GIFTED

“…Director, Marc Webb, uses his strongly-commercial touch to good effect here…”

Wayward Wolf.

 

On paper, Gifted offers nothing particularly new to the tug-of love emotional drama genre, but so well realised is this charming little film, that thankfully such a potential issue never really springs to mind, or if it does, it’s never really able to take root.

Frank Adler (Chris Evans), lives with his niece, Mary (McKenna Grace), in a modest, slightly dishevelled house in Florida. Mary, as the film’s title suggests, is a particularly gifted child, streets ahead of her peer group, academically-speaking.

Home-schooled for her entire life to date, the time has come – at her father’s insistence – for her to attend a conventional school. This however soon exposes her father’s worst fears, and indeed justifies his decision to enrol her there. Mary is severely lacking in social skills, unaware of how to properly integrate within her own age group.

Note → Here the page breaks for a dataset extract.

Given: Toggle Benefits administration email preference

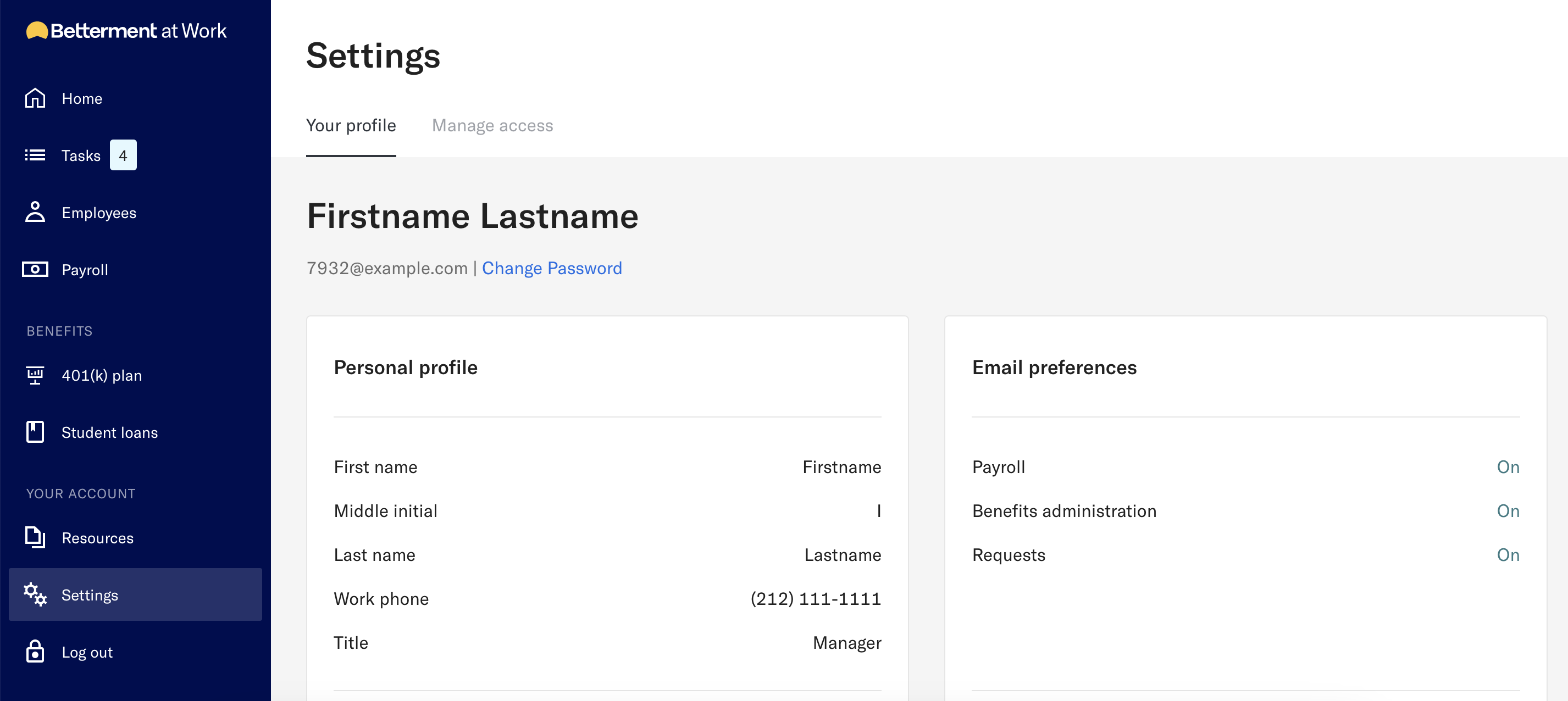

With Mary’s best friend being a ‘sassy’ middle-aged neighbour, Roberta (Octavia Spencer), it’s clear that the youngster has had something of an unconventional upbringing, something that her father is keen to address by ensuring that she learns to socialise more with her own age group.

Of course, balancing this with the need to ensure that Mary’s remarkable gift for mathematics is suitably nurtured is the tricky part, but Frank is determined, for the good of his daughter, to make it work somehow.

Of course, nobody had banked on Frank’s now estranged mother in law, Evelyn (Lindsay Duncan), suddenly appearing out of nowhere, putting a spanner in Frank’s plans, insistent that her late daughter (Mary’s mother) would have wanted Mary to attend a special school for particularly gifted children. Her proposal that Mary uproots and comes to live with her, goes down like a lead balloon with Frank, but he is all the time wary of the need to do right by Mary, and thus, is faced with something of a major moral conundrum.

Ultimately, it is evident that all involved must not let their own emotional baggage dictate what is best for the child. Something that is always going to be easier said than done.

As mentioned previously, Gifted doesn’t bring anything particularly new to the table, and whilst it may hint at some of the moral and emotional dilemmas explored so devastatingly in the likes of, say, Kramer vs Kramer, it does so on an altogether more superficial level.

That, however, is not necessarily a bad thing, and Director, Marc Webb, uses his strongly-commercial touch to good effect here, making this piece both emotionally affecting and accessible, not to mention genuinely amusing in places.

With an impressive cast with whom one can truly relate – McKenna Grace in particular excels as the precocious child prodigy – Gifted stands up well as a charming little drama conveying an overall sentiment that is sincere, reassuring and above all, convincing.